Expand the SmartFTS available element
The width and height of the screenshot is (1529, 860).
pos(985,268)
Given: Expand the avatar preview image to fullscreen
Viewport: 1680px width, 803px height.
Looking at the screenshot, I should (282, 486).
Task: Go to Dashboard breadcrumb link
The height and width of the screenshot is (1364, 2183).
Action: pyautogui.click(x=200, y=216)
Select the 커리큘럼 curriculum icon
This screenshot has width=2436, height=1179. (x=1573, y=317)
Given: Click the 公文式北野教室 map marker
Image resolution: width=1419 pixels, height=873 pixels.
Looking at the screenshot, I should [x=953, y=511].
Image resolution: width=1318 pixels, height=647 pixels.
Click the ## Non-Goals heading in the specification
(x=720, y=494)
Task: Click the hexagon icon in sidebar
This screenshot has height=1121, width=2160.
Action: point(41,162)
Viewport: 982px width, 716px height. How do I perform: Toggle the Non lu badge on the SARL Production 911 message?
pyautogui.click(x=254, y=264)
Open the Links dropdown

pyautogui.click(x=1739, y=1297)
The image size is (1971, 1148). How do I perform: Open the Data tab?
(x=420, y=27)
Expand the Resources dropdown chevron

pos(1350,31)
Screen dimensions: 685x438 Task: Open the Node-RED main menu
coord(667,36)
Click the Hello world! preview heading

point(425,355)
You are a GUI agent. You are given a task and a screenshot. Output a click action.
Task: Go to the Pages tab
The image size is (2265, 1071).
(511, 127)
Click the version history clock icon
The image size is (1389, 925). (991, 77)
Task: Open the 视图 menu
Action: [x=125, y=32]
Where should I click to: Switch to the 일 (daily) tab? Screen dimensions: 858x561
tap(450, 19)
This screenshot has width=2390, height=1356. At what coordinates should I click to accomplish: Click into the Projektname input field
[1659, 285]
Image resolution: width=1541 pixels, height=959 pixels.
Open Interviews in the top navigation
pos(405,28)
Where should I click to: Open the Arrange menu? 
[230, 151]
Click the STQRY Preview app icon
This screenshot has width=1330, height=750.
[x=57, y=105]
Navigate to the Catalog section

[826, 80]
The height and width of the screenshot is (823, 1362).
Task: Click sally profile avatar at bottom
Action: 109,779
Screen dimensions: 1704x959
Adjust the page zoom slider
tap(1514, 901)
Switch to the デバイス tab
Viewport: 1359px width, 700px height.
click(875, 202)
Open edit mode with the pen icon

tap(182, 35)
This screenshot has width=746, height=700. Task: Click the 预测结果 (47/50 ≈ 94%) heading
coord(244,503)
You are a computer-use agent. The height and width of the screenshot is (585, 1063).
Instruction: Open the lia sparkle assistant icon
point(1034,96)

++++++++++++++++++++

WHAT NEEDS TO BE DONE:
Please reproduce all of the entries above exactly as they appear.

FINISHED EXERCISE:
Expand the SmartFTS available element
The width and height of the screenshot is (1529, 860).
pos(985,268)
Given: Expand the avatar preview image to fullscreen
Viewport: 1680px width, 803px height.
Looking at the screenshot, I should (282, 486).
Task: Go to Dashboard breadcrumb link
The height and width of the screenshot is (1364, 2183).
Action: pyautogui.click(x=200, y=216)
Select the 커리큘럼 curriculum icon
This screenshot has width=2436, height=1179. (x=1573, y=317)
Given: Click the 公文式北野教室 map marker
Image resolution: width=1419 pixels, height=873 pixels.
Looking at the screenshot, I should [x=953, y=511].
Image resolution: width=1318 pixels, height=647 pixels.
Click the ## Non-Goals heading in the specification
(x=720, y=494)
Task: Click the hexagon icon in sidebar
This screenshot has height=1121, width=2160.
Action: point(41,162)
Viewport: 982px width, 716px height. How do I perform: Toggle the Non lu badge on the SARL Production 911 message?
pyautogui.click(x=254, y=264)
Open the Links dropdown

pyautogui.click(x=1739, y=1297)
The image size is (1971, 1148). How do I perform: Open the Data tab?
(x=420, y=27)
Expand the Resources dropdown chevron

pos(1350,31)
Screen dimensions: 685x438 Task: Open the Node-RED main menu
coord(667,36)
Click the Hello world! preview heading

point(425,355)
You are a GUI agent. You are given a task and a screenshot. Output a click action.
Task: Go to the Pages tab
The image size is (2265, 1071).
(511, 127)
Click the version history clock icon
The image size is (1389, 925). (991, 77)
Task: Open the 视图 menu
Action: [x=125, y=32]
Where should I click to: Switch to the 일 (daily) tab? Screen dimensions: 858x561
tap(450, 19)
This screenshot has width=2390, height=1356. At what coordinates should I click to accomplish: Click into the Projektname input field
[1659, 285]
Image resolution: width=1541 pixels, height=959 pixels.
Open Interviews in the top navigation
pos(405,28)
Where should I click to: Open the Arrange menu? 
[230, 151]
Click the STQRY Preview app icon
This screenshot has width=1330, height=750.
[x=57, y=105]
Navigate to the Catalog section

[826, 80]
The height and width of the screenshot is (823, 1362).
Task: Click sally profile avatar at bottom
Action: 109,779
Screen dimensions: 1704x959
Adjust the page zoom slider
tap(1514, 901)
Switch to the デバイス tab
Viewport: 1359px width, 700px height.
click(875, 202)
Open edit mode with the pen icon

tap(182, 35)
This screenshot has width=746, height=700. Task: Click the 预测结果 (47/50 ≈ 94%) heading
coord(244,503)
You are a computer-use agent. The height and width of the screenshot is (585, 1063).
Instruction: Open the lia sparkle assistant icon
point(1034,96)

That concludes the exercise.